Quel rôle joue la Cour suprême dans la jurisprudence ? Pour le comprendre, il faut avoir en tête que le système judiciaire a plusieurs niveaux : les tribunaux "de base", puis les tribunaux d'appel, et enfin le tribunal suprême. Aux États-Unis, ce tribunal suprême c'est la Cour suprême. Imaginons que le juge du tribunal "de base" rende une décision de jurisprudence avec laquelle soit l'accusé, soit la personne qui accuse, ou potentiellement les deux, est en désaccord ; cette personne peut alors faire appel. Un second tribunal, le tribunal d'appel, va à nouveau étudier l'affaire — et prendre une nouvelle décision. Cette nouvelle décision s'impose sur celle du tribunal "de base", ce qui veut dire qu'en cas de désaccord entre la décision du tribunal "de base" et la décision du tribunal d'appel, c'est la décision du tribunal d'appel qui prédominera. Mais il est possible de faire une seconde fois appel — cette fois-ci, devant la Cour suprême.

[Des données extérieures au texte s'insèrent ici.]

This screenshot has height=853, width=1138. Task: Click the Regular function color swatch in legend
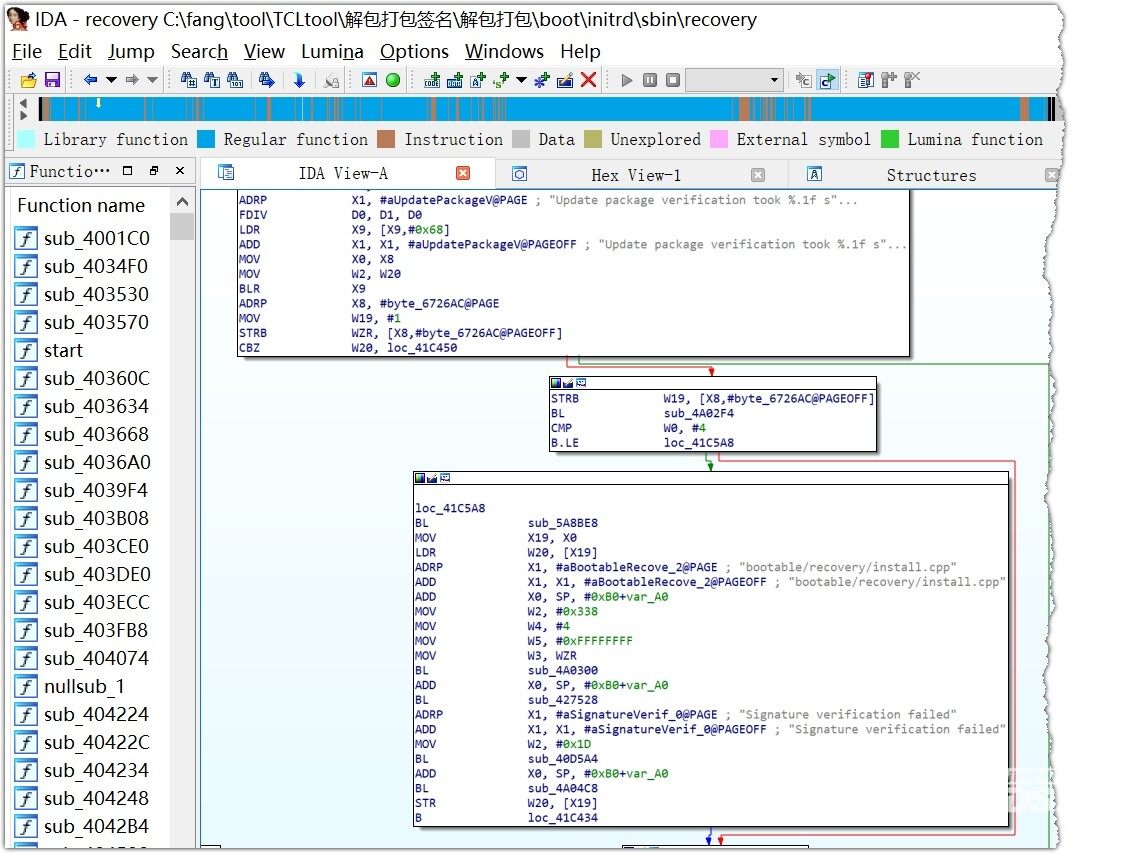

La différence entre la Cour suprême et le tribunal d'appel est qu'une fois que la Cour suprême s'est prononcée, il n'y a plus de voies de recours possibles ; de fait, sa décision est la décision finale. Pour cette raison, la jurisprudence de la Cour suprême est, aux États-Unis, d'une très grande importance car une fois qu'une décision a été prise, et en vertu de la règle du précédent, elle est définitive.

Pour autant, l'importance de la jurisprudence dans le système judiciaire américain n'explique pas complètement l'importance de la Cour suprême. Il y a, par ailleurs, une tradition consistant à ne pas légiférer sur les décisions prises par la Cour suprême. Concrètement, le Congrès n'a pas pour habitude de voter des lois qui "confirment" la jurisprudence ; il n'y a par exemple pas de loi qui autorise l'avortement, le mariage pour tous et ainsi de suite. Ces droits reposent uniquement sur la jurisprudence. Et jusqu'ici, ça n'a jamais posé de problème car la règle du précédent a globalement toujours été respectée par les différentes cours de justice.

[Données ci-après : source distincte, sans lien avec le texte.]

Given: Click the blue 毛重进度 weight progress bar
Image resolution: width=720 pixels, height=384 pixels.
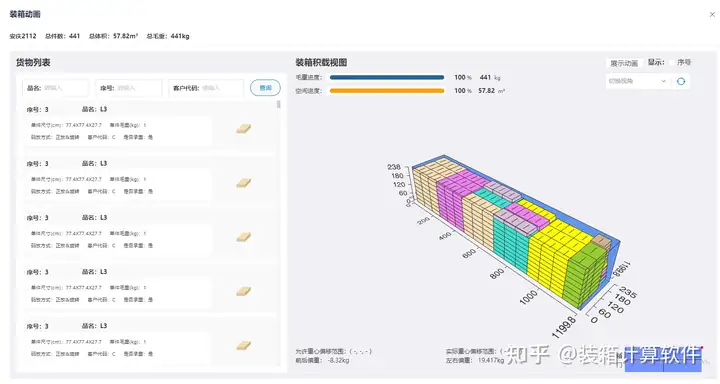Looking at the screenshot, I should (x=387, y=78).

Mais c'est là où la décision récente de la Cour suprême abrogeant le droit à l'avortement pose un problème institutionnel majeur : elle viole en effet complètement cette fameuse règle du précédent, en jetant à la poubelle une précédente décision pourtant largement établie (l'arrêt Roe vs Wade de 1973). Le Congrès pourrait répondre à cette violation en votant une loi qui réautorise l'avortement — le Sénat va d'ailleurs voter dans les prochains jours à ce sujet, même si du fait d'une règle hallucinante dite du filibuster, la loi ne passera sans doute pas alors même qu'il y a probablement une majorité de sénateurs prêts à la voter.

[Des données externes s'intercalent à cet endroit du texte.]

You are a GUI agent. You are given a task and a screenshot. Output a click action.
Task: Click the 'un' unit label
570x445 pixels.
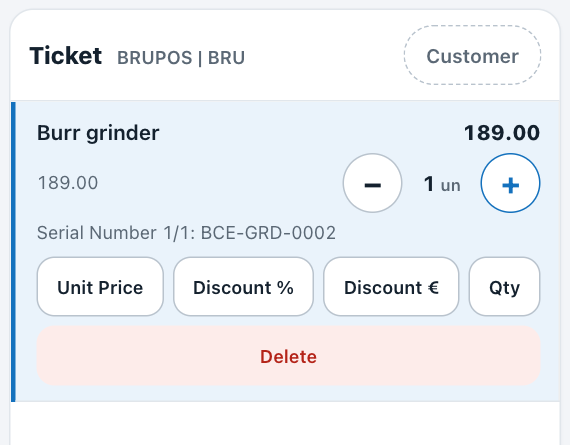451,186
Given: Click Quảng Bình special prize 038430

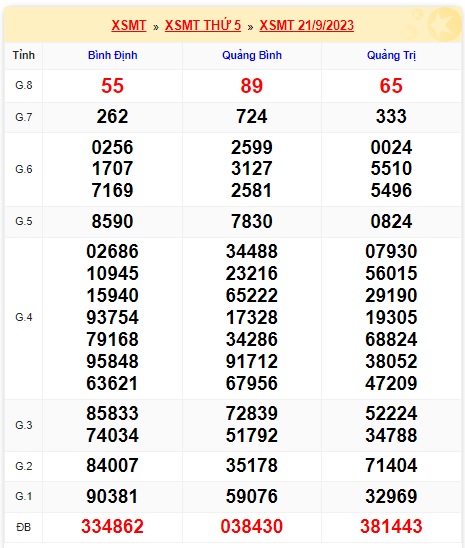Looking at the screenshot, I should pos(252,526).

Cette violation de la règle du précédent est d'autant plus choquante que Kavanaugh et Coney Barrett, qui ont tous les deux voté en faveur de l'abrogation du droit à l'avortement, avaient pourtant dit devant le Sénat qu'ils respecteraient le précédent sur l'avortement. Ce qu'ils n'ont manifestement pas fait.

J'en parlais dans le numéro de la semaine dernière : cette abrogation va continuer à saper la confiance qu'ont les américains en la Cour suprême. Cette confiance était déjà en chute libre depuis 2020, on a toutes les raisons de penser qu'elle va chuter encore davantage.

Comme je l'écrivais dans le commentaire introductif du dernier numéro du Fil, l'une des conséquences de cette décision est un possible recul de l'importance de la Cour suprême. Concrètement, le Congrès pourra avoir tendance à faire passer des lois plus fréquemment là où, dans le passé, il se reposait uniquement sur la jurisprudence. Si cette tendance venait à se concrétiser, la Cour suprême perdrait alors en importance dans le jeu institutionnel américain. Et compte tenu du fait que ses juges ne sont pas élus, qu'ils sont nommés à vie et que certains d'entre eux n'hésitent pas à violer les règles établies pour prendre des décisions à l'extrémisme religieux consommé complètement contraires à l'état de l'opinion publique, ça n'est peut-être pas une si mauvaise chose.